[Saved entries]
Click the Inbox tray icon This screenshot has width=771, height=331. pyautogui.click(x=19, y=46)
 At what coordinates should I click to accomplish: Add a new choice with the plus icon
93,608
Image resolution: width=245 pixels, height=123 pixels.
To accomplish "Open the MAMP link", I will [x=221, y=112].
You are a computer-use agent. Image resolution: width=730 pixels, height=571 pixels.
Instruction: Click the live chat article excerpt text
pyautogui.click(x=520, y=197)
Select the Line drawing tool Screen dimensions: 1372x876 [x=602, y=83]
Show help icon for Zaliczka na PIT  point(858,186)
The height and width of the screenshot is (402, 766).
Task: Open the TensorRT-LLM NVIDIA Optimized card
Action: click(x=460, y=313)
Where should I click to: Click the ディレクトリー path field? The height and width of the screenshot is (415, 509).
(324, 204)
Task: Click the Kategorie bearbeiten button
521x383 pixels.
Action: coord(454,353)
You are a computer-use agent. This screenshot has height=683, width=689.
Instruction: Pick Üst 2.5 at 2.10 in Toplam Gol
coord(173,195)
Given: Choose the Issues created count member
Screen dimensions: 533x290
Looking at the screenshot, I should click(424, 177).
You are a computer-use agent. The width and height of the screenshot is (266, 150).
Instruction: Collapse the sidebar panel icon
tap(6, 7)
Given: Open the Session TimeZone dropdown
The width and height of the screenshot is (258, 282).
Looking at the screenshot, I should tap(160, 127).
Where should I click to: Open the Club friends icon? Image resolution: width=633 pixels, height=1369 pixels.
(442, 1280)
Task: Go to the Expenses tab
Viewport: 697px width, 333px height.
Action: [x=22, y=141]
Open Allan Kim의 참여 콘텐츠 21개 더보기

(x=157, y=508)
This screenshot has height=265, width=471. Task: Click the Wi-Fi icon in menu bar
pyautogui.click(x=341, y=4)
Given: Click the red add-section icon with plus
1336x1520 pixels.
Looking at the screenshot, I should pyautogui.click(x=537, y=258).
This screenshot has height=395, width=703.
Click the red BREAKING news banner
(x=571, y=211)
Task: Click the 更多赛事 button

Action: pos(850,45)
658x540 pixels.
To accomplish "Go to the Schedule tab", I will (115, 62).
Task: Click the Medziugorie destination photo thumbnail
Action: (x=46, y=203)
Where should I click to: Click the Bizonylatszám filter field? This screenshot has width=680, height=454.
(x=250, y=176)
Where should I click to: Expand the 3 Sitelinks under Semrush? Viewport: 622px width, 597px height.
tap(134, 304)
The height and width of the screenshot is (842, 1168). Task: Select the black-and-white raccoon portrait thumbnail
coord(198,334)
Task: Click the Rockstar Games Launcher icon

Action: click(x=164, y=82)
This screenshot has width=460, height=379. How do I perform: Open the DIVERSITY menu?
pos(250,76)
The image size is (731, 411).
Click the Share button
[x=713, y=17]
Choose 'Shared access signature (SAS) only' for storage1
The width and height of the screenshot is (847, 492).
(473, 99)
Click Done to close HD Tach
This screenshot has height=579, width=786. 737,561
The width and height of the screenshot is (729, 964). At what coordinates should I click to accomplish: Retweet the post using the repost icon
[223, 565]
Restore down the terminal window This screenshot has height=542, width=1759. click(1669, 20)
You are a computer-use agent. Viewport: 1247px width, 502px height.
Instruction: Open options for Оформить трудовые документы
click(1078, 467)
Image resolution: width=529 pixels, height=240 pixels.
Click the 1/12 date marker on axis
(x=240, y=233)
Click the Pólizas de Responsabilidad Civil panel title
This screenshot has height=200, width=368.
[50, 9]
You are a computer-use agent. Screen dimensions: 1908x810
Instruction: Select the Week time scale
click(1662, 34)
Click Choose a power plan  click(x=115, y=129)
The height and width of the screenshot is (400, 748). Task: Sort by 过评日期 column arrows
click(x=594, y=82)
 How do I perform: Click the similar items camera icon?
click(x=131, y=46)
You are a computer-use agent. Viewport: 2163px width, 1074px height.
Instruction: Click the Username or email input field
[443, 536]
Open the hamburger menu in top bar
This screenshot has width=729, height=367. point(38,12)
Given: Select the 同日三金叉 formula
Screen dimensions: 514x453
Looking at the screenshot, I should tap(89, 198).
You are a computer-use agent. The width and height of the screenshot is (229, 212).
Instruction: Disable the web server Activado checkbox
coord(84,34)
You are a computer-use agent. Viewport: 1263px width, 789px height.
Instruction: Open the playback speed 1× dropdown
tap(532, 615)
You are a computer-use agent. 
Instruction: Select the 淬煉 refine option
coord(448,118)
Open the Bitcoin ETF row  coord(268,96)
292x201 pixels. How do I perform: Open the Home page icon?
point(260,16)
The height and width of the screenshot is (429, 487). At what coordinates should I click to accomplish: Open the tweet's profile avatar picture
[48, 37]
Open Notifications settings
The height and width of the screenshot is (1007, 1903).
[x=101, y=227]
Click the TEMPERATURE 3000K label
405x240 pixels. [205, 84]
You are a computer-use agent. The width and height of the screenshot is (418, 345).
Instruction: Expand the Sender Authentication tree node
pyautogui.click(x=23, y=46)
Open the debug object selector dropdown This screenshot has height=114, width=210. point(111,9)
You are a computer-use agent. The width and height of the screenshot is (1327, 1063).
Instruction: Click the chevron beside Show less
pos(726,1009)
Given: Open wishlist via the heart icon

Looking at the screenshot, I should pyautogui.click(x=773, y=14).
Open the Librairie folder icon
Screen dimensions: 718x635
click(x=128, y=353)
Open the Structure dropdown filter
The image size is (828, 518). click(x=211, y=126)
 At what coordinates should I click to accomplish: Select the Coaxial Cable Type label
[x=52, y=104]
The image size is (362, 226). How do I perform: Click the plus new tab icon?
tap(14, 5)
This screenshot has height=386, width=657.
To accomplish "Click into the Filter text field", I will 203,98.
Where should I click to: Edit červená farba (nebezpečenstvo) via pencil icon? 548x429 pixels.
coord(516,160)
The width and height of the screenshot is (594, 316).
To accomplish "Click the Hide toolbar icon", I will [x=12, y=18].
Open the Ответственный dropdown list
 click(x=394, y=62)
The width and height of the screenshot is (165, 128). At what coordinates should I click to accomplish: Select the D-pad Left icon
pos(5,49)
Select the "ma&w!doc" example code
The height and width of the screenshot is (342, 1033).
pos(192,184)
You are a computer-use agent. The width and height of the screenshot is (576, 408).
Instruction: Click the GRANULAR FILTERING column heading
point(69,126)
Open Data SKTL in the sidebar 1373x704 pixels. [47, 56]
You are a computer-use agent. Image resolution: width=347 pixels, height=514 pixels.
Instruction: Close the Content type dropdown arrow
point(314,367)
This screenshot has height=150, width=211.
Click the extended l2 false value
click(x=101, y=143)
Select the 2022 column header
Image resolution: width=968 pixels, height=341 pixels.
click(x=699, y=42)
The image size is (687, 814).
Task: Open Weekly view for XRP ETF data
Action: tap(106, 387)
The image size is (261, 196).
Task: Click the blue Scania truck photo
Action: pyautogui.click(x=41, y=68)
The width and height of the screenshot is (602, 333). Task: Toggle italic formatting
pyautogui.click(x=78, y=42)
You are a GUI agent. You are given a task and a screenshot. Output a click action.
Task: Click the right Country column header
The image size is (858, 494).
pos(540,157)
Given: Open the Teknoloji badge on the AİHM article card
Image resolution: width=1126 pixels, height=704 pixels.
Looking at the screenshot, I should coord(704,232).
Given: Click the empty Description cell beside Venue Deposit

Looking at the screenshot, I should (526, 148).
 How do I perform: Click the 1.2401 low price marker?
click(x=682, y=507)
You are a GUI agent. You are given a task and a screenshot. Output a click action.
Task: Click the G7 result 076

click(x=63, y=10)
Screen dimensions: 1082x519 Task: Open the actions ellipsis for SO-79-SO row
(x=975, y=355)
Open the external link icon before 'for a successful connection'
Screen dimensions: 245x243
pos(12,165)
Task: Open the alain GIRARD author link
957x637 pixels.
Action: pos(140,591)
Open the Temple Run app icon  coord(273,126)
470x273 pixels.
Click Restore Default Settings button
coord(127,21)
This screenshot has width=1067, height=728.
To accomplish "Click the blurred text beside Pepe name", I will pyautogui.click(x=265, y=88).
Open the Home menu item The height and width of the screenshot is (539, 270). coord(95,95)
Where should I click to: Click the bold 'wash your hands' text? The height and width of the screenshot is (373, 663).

#### DIRECTIONS FOR THIS TASK
The lines from the top of the data above down to the line containing "Select the Line" are to be copied exactly; no other line should appear.

#### WRITTEN SOLUTION
Click the Inbox tray icon This screenshot has width=771, height=331. pyautogui.click(x=19, y=46)
 At what coordinates should I click to accomplish: Add a new choice with the plus icon
93,608
Image resolution: width=245 pixels, height=123 pixels.
To accomplish "Open the MAMP link", I will [x=221, y=112].
You are a computer-use agent. Image resolution: width=730 pixels, height=571 pixels.
Instruction: Click the live chat article excerpt text
pyautogui.click(x=520, y=197)
Select the Line drawing tool Screen dimensions: 1372x876 [x=602, y=83]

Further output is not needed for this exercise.